BEGIN Records supplied
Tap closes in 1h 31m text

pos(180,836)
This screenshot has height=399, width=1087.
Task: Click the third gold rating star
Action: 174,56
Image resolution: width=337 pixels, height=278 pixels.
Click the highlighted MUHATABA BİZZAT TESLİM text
END Records supplied
BEGIN Records supplied
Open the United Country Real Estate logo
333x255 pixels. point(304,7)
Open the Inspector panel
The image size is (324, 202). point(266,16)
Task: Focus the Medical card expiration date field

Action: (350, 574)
END Records supplied
BEGIN Records supplied
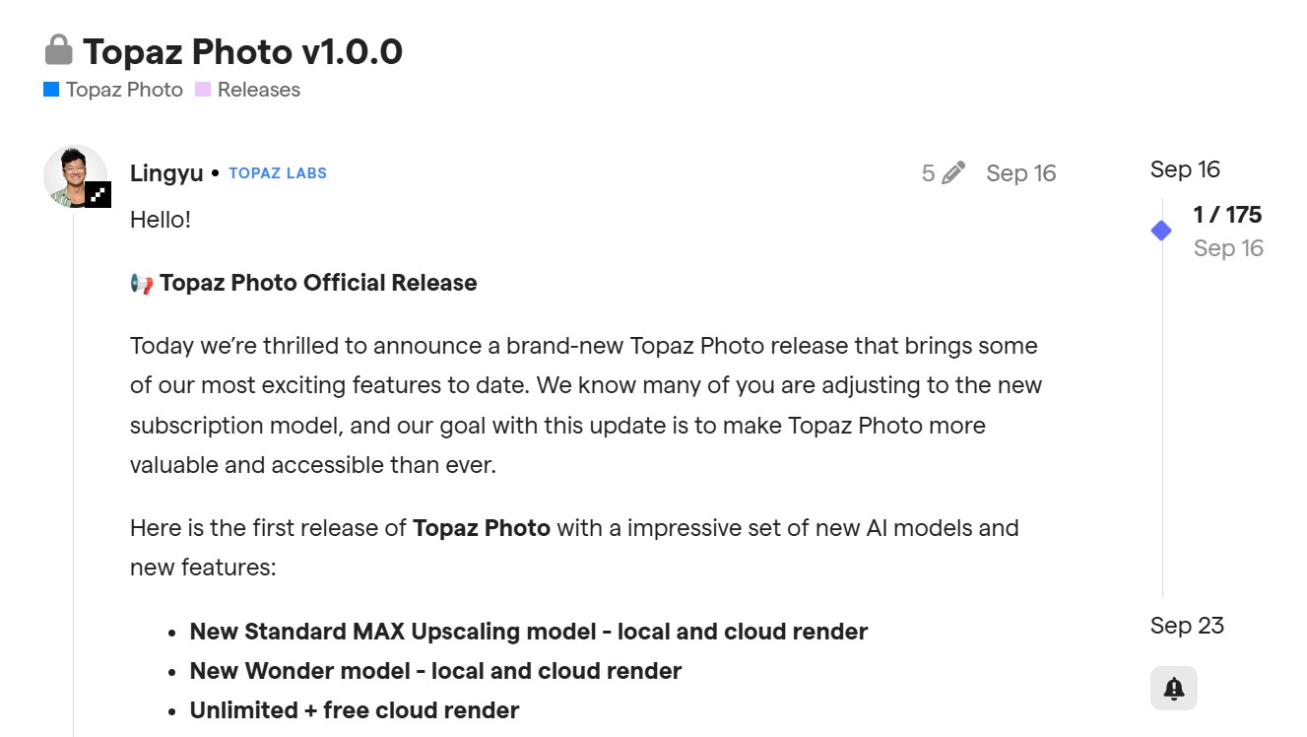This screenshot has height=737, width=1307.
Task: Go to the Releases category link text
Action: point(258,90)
END Records supplied
Problem statement: Where the listing above reaches the line that contains "Tap closes in 1h 31m text", start retyping, and finish with the line that contains "Click the highlighted"; reproduce those lines exactly and no others.

Solution below:
Tap closes in 1h 31m text

pos(180,836)
This screenshot has height=399, width=1087.
Task: Click the third gold rating star
Action: 174,56
Image resolution: width=337 pixels, height=278 pixels.
Click the highlighted MUHATABA BİZZAT TESLİM text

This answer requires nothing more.